By Bob Koigi, Nairobi – Fair Planet
The recent decision by the Botswana government to lift an earlier ban on elephant hunting has set the country on a dangerous path which is likely to see a resurgence in poaching and revival of ivory trade while reversing hard earned conservation gains.
The Southern Africa country remains a revered sanctuary for African elephants that are estimated at 130,000, the largest population in Africa.
Former President Ian Khama, a dedicated conservationist launched a spirited campaign to protect the elephants by suspending hunting and introducing a shoot to kill anti-poaching policy that gave the military powers to take down suspected poachers.
Numerous initiatives to protect the animals have always paid off, with the population of the elephants growing to 129,000 in 2014, up from 80,000 in 1996. This, at a time when poaching and habitat loss saw a huge decline across the rest of Africa with the years 2012 to 2014 being the worst where some 100,000 elephants were slaughtered according to reports.
Now the current Botswana president Mokgweetsi Masisi has backpedaled on these hard won gains with the stroke of a pen in what he attributes to growing cases of human-elephant conflicts caused by rising elephant numbers and a need to monetize conservation efforts. He has also rescinded the shoot to kill order on poachers. Yet none of these assertions have been backed by science or data with conservationists arguing that there is no marked population increase or escalated conflict with humans.

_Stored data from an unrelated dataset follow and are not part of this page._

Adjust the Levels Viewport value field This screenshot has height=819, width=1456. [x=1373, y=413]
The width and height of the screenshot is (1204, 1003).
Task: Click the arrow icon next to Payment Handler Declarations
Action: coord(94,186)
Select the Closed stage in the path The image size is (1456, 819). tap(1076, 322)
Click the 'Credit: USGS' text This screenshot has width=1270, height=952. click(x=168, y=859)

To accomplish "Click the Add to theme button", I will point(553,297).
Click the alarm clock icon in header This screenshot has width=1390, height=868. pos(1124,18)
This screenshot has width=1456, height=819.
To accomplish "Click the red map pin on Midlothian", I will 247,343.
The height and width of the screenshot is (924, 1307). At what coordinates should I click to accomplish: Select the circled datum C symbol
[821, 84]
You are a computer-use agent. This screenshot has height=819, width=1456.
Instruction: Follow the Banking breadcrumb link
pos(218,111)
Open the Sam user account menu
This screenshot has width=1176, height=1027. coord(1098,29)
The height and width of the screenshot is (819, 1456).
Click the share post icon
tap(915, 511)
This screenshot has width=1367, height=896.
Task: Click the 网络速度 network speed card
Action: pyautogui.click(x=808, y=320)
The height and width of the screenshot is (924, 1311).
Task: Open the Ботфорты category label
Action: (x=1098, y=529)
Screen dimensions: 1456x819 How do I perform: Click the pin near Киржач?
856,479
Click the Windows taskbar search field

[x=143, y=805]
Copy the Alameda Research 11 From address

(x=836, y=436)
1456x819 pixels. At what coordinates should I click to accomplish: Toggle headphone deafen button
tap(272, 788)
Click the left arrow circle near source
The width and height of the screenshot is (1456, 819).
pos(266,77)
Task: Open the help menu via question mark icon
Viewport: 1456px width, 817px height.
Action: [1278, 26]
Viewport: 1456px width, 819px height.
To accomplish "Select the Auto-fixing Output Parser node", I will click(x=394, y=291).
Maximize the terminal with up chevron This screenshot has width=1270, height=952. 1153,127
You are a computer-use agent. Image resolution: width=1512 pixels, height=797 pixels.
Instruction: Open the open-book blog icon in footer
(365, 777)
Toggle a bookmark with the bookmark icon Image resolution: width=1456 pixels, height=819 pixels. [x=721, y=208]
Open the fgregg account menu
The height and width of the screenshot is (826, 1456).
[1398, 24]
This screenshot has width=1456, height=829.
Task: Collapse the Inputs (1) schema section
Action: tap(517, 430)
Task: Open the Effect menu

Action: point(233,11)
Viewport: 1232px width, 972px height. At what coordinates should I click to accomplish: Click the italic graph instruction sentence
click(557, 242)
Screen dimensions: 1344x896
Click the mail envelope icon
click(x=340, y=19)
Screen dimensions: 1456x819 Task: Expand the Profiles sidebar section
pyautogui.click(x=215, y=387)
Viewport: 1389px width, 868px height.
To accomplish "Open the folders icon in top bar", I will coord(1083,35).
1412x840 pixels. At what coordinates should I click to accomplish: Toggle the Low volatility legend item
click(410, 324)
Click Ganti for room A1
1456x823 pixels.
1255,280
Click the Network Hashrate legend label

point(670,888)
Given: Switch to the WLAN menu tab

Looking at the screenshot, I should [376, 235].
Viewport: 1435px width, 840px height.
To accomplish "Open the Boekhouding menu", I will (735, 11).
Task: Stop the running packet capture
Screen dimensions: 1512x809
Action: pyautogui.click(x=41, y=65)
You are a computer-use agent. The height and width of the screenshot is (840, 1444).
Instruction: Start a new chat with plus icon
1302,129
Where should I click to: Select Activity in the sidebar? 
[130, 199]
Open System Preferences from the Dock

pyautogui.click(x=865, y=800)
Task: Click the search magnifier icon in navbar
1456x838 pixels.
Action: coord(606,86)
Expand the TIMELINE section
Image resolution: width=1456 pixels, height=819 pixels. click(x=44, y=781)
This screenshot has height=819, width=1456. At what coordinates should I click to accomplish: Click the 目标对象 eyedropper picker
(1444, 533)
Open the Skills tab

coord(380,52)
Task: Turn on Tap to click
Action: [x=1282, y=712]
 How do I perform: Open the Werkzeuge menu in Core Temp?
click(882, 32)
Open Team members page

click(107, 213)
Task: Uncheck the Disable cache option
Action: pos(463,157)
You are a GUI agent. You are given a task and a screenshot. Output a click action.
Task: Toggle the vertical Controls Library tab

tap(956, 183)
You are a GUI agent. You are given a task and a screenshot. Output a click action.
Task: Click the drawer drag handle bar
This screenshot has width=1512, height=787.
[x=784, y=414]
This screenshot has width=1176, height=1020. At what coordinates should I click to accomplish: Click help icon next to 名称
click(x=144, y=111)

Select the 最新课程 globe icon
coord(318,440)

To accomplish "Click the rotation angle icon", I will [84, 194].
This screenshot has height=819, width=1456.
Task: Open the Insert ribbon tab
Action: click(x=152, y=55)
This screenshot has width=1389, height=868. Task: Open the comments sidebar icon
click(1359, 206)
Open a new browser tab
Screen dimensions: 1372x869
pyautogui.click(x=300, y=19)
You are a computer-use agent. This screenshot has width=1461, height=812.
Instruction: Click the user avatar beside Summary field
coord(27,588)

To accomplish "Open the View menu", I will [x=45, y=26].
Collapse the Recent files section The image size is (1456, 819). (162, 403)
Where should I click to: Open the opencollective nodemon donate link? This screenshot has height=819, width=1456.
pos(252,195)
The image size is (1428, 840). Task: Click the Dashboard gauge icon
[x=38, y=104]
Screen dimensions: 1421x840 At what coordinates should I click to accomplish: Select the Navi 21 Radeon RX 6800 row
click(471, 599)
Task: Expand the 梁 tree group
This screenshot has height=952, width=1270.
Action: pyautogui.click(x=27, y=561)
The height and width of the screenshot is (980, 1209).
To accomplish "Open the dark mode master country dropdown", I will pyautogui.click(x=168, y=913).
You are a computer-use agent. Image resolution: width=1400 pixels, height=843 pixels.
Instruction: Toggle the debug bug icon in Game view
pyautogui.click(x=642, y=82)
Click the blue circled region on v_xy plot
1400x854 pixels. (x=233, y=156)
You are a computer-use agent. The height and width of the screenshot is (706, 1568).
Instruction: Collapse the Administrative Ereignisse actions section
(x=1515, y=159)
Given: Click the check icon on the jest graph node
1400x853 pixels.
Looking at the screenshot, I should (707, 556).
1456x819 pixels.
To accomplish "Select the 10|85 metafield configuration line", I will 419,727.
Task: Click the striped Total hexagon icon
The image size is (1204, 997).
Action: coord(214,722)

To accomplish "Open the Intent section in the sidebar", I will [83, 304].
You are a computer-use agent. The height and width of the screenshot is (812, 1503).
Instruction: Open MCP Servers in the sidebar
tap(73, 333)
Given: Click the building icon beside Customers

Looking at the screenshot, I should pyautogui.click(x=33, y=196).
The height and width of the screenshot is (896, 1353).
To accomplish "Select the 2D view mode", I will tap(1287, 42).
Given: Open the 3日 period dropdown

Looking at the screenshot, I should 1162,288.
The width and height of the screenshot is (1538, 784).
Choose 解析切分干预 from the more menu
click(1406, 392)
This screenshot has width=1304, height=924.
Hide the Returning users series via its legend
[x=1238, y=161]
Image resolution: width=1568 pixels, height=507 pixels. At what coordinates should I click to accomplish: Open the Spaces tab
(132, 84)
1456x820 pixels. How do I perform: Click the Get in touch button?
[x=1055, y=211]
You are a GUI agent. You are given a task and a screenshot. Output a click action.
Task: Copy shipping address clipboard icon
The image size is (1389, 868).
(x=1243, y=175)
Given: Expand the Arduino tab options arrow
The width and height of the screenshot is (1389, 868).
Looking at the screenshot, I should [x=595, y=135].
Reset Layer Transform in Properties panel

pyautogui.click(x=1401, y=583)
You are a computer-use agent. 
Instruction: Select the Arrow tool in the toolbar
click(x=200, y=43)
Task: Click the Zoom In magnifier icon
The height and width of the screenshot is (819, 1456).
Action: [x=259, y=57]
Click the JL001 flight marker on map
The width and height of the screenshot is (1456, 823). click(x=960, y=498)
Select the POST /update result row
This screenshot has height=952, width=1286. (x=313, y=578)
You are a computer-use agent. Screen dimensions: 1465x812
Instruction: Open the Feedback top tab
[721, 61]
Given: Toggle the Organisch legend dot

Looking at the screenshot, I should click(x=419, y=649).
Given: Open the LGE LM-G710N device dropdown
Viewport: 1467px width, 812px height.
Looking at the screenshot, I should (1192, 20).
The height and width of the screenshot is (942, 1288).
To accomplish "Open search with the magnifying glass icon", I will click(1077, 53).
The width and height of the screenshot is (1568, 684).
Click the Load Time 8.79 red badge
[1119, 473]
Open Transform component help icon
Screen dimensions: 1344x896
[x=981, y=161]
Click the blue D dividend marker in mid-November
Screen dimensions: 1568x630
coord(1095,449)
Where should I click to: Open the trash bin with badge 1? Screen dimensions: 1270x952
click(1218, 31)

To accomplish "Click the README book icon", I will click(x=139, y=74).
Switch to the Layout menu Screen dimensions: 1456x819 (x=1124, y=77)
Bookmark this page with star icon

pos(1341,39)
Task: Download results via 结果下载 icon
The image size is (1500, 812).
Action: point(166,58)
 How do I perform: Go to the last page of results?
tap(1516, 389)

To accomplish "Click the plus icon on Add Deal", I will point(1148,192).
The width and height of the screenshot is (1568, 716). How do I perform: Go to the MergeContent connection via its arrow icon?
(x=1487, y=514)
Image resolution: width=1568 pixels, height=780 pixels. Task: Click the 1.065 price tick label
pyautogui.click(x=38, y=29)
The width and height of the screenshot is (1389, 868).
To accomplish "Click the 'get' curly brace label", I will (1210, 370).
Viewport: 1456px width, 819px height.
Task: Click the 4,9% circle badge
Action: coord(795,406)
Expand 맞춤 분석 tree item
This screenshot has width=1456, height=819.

The latest decision comes from a president who recently grabbed international headlines for gifting three African leaders with stools made of elephant feet in a clear show of his disregard for conservation efforts. What the lifting of the ban now portends for a country where wildlife tourism is the biggest foreign exchange earner after diamonds is a spike in poaching to meet demand from the ivory market which will eventually lead to extinction of the elephants. The world shouldn’t just sit and watch. In the words of wildlife conservationist Paula Kahumbu, “Hunting is an outdated practice which has no place in the modern world.”